Role of MicroRNAs and Retroelements in the Pathogenesis of Atherosclerosis

Abstract

Atherosclerosis is the leading cause of cardiovascular disease among adults. The incidence of atherosclerosis increases significantly with age, which indicates the possible influence of aging mechanisms on the development of the disease, including changes in epigenetic factors caused by pathological activation of transposable elements. Triggers of atherosclerosis are also viral infections, which promote the expression of retroelements that stimulate the interferon response with the development of chronic inflammation. Activated retroelements also alter the regulation of immune system genes and epigenetic factors, including the pathological production of microRNAs and long non-coding RNAs. A promising direction for atherosclerosis treatment is the epigenetic impact on the expression of specific genes involved in the pathogenesis of atherosclerosis using small interfering RNAs. In this regard, the drugs inclisiran and olpasiran have undergone clinical trials and have shown their effectiveness.
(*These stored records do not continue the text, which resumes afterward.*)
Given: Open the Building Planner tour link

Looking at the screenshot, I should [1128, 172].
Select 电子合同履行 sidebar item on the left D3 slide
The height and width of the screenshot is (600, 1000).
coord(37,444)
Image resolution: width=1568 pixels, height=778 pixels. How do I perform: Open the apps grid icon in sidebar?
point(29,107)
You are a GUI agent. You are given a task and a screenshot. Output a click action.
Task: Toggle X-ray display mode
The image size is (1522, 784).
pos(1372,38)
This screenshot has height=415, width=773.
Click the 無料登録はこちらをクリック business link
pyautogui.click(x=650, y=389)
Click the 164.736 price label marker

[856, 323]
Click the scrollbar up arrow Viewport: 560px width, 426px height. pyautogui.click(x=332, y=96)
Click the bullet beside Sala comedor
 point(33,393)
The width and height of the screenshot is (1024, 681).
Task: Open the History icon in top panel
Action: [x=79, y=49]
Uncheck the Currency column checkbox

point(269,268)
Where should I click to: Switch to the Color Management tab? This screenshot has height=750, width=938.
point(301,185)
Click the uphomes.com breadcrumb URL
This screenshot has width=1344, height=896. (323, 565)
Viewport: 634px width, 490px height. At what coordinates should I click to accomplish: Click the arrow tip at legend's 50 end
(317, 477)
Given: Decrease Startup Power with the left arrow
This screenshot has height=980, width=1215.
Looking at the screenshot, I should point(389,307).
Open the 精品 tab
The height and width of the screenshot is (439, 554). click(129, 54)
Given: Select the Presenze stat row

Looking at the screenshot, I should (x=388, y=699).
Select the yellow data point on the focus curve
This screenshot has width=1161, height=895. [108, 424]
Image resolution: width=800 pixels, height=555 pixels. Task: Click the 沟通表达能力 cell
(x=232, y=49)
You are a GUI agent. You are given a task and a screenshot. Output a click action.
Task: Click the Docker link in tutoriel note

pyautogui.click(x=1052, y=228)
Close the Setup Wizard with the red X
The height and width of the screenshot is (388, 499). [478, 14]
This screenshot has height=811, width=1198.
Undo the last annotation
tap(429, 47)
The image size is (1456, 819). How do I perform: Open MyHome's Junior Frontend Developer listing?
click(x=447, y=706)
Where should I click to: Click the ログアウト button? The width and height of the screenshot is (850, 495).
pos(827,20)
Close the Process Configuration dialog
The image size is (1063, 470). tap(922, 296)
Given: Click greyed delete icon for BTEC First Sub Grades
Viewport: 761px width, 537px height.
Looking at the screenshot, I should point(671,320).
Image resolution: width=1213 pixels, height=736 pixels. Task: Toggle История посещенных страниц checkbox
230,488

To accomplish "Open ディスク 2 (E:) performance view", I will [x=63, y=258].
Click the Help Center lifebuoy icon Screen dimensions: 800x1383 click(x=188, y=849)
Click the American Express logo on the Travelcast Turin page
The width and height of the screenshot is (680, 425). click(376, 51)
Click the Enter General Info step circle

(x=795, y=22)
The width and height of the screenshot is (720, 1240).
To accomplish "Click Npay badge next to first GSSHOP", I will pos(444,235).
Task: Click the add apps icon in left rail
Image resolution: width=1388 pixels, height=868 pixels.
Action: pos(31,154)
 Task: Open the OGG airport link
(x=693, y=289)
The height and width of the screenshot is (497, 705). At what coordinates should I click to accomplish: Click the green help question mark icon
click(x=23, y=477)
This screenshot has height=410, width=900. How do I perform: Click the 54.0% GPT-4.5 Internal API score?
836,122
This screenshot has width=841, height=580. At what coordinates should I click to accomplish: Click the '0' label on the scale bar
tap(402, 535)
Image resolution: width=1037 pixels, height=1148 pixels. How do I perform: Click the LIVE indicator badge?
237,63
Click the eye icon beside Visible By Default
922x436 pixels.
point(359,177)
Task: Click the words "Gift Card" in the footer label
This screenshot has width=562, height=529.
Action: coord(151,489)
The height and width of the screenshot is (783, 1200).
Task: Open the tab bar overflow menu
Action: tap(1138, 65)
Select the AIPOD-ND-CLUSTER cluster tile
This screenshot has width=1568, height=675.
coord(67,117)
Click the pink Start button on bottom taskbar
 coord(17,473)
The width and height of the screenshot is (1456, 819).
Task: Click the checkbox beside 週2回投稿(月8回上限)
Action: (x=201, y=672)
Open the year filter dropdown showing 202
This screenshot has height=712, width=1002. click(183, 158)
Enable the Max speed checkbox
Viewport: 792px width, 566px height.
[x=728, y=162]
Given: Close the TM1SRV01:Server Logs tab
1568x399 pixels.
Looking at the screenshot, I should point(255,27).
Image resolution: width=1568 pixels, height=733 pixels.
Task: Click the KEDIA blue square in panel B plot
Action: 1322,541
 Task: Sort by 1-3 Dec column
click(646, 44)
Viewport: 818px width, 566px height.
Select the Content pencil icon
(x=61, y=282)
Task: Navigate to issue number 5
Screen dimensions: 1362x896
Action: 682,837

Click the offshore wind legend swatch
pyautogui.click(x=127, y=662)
Therefore, it is important to search for new molecular targets in this direction, which can serve as transposons, which are sources of non-coding RNAs. Changes in the activity of retroelements during aging have a global regulatory effect on the functioning of the entire genome, contributing to the development of age-associated pathology. An analysis of the scientific literature made it possible to identify 29 microRNAs derived from retroelements, changes in the expression of which have been identified both during aging and atherosclerosis. These microRNAs can be used as tools for prolonging life and treating cardiovascular pathology. The results obtained also indicate that retroelements pathologically activated during aging cause the development of atherosclerosis.